EXTRACTED MATERIAL:
------------------------
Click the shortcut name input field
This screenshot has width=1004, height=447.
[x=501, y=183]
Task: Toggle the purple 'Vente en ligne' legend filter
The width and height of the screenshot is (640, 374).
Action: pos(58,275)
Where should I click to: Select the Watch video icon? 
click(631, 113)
------------------------
Rewrite all the rows above, changing every "screenshot" to "page" and leaving everything else as it is.

TASK RESULT:
Click the shortcut name input field
This page has width=1004, height=447.
[x=501, y=183]
Task: Toggle the purple 'Vente en ligne' legend filter
The width and height of the page is (640, 374).
Action: pos(58,275)
Where should I click to: Select the Watch video icon? 
click(631, 113)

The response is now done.